Yati lebih memilih menjaga warung dulu dan melayani orang-orang yang sudah mengantre untuk membeli nasi. Wanita itu benar-benar khawatir dengan Adira. Sampai mana bocah kecil itu mampu berlari?
Adira membelah jalanan sawah yang tanahnya kering kerontang akibat belum tersentuh air hujan selama berbulan-bulan. Terik matahari menyengat kulit bocah yang sedang berlari sambil menangisi ibunya. Tiap melewati kerumunan petani yang sedang membereskan padi di sisi jalan, mereka menanyakan ke mana ibunya?
"Hei, anak siapa itu dia lari-lari sambil nangis?"
Adira tak menjawab, ia tetap menangis berharap bisa bertemu dengan ibunya.
"Hei itu anaknya Kang Lonawi. Kenapa dia jalan sendirian?"
"Tadi aku lihat ibunya boncengan sama Pak Poldes." Seseorang menyahut.
Sepanjangan jalan, pertanyaan dan jawaban serupa selalu dilontarkan orang-orang. Jarak antara warung dan rumah Lonawi hanya 5 kilometer saja, tetapi jika ditempuh oleh anak usia 7 tahun dan berjalan kaki, Adira perlu waktu lebih dari satu jam untuk sampai. Apalagi, gadis itu sambil menangis.
Akibat melihat Adira yang luntang-lantung di jalan mengejar ibunya, orang-orang di Bojong Utara hampir semuanya tahu bahwa Lonawi pergi bersama polisi desa.

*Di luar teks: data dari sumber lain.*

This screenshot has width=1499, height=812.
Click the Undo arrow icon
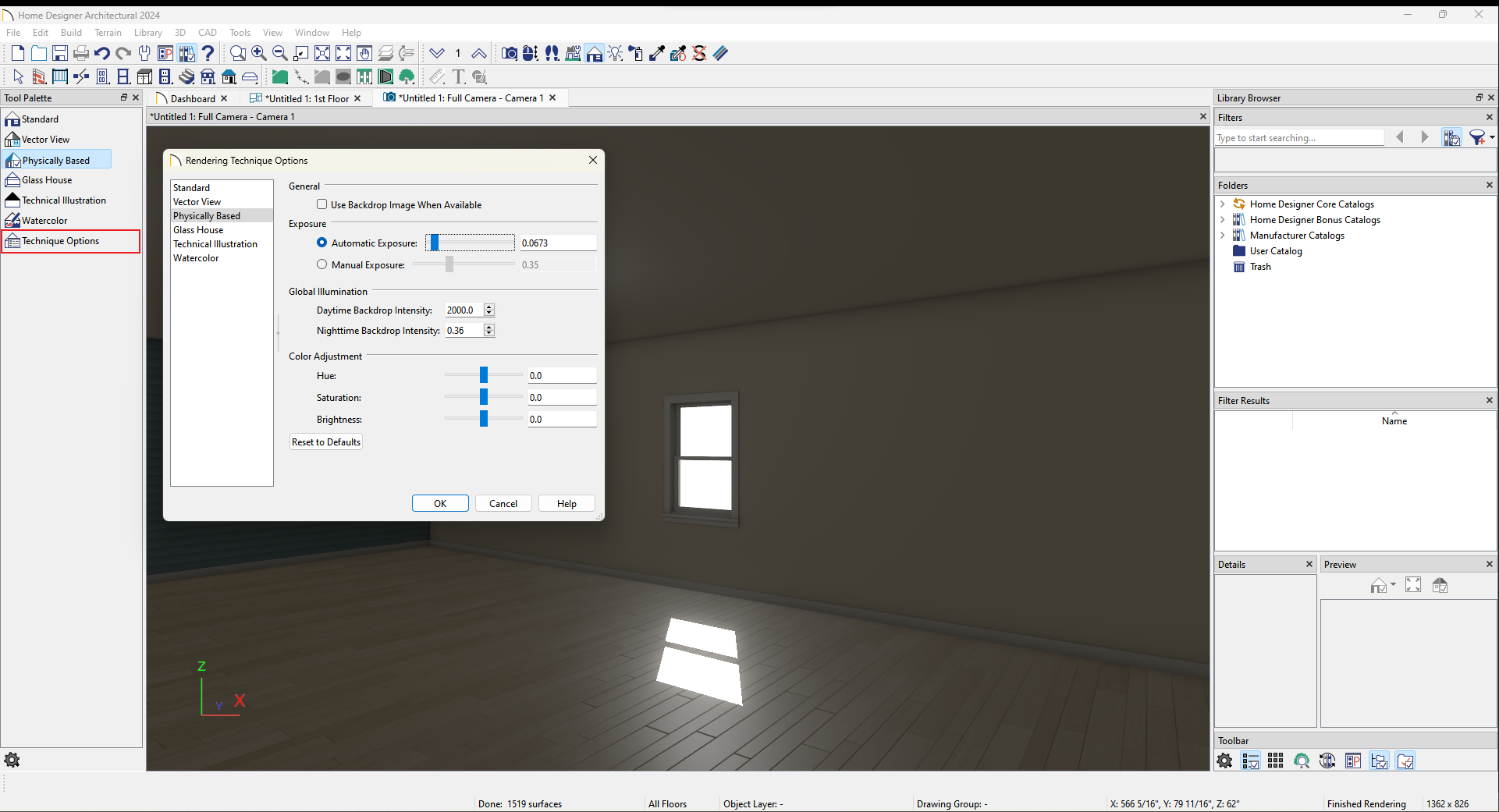102,53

Karena itulah gosip kejam telah sampai pada Gukapi. Bahkan, Sunar pun memanas-manasi kakaknya bahwa Adira ditelantarkan ibunya di sawah.

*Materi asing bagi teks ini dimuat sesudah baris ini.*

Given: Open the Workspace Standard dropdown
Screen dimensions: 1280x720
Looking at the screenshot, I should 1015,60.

Padahal, Lonawi hanya pergi ke TKP kecelakaan pacar Ajeng. Setelah memastikan pemuda itu baik-baik saja, ia kembali pulang dengan tepat waktu. Bahkan, di perjalanan pun ia tak makan.
***
Setelah mengatakan ingin berpisah dengan Lonawi, Gukapi pergi ke rumah Prawi. Ia mengungkapkan rasa kecewa pada istrinya. Beruntung ia memiliki kakak yang bijak.